How are the ONNX files for this model generated?
👋🏽 Hello!
I'm trying to use nomic-embed-text-v1.5 and was wondering how the ONNX files here were created?
I would like to optimize them for use with TensorRT but I am running into some issues that might be solved by understanding how you export the models.
Thanks for your help.
I used Optimum, and you can see how to do it here: https://github.com/huggingface/optimum/pull/1874 (still a WIP PR)
@zpn there are no errors as of now, just that a simple ONNX to TensorRT conversion doesn't lead to a very performant model as I expected.
@Xenova I'm actually the author of that PR 😄 I was asking about the conversion because I see the inputs and outputs are different in this repo and in what I get via Optimum:
- model.onnx as you generated has inputs
Just wanted to make sure as that the PR is still correct.

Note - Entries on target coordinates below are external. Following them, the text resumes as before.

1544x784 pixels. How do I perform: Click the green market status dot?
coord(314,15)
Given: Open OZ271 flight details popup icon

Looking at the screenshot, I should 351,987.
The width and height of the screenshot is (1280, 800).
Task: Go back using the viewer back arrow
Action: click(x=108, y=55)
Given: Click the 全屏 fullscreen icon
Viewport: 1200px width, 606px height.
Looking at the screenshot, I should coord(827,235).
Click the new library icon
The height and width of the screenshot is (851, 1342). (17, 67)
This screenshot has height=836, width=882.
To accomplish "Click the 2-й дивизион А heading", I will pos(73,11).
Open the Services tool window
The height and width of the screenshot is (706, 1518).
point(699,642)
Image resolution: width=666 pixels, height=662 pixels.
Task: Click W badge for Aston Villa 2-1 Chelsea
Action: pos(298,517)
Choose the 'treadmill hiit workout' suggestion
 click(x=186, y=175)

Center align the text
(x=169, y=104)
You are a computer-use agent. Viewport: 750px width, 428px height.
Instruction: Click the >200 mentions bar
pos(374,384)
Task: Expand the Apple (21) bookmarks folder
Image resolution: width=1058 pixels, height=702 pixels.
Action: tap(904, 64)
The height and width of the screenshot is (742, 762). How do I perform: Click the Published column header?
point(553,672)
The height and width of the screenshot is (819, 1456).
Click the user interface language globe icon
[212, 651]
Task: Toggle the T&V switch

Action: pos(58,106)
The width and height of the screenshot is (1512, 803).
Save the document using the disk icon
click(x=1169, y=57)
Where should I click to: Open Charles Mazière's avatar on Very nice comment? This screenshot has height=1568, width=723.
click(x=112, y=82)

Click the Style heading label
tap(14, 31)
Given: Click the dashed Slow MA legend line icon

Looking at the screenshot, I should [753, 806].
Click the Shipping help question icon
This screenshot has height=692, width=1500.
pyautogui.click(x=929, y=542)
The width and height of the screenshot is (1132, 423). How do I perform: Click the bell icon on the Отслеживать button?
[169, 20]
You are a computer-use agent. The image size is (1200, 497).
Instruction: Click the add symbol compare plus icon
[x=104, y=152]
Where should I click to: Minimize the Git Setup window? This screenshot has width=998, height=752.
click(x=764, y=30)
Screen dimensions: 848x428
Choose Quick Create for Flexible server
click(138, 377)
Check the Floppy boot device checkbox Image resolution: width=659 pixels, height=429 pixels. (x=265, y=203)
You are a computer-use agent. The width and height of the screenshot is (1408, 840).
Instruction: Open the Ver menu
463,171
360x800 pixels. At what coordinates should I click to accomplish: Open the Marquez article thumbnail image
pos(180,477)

hmm i’ve had mixed results with TensorRT in the past. Are you able to post the onnx/tensorrt graph? i imagine that there may be a lot of unoptimized code
@zpn actually the TensorRT stuff worked out fine. There may be a lot of unoptimized code but possibly something that can be detected with https://github.com/daquexian/onnx-simplifier?
Thanks for the resource, I'll take a look! I'm sure there are a lot of unnecessary expensive ops :)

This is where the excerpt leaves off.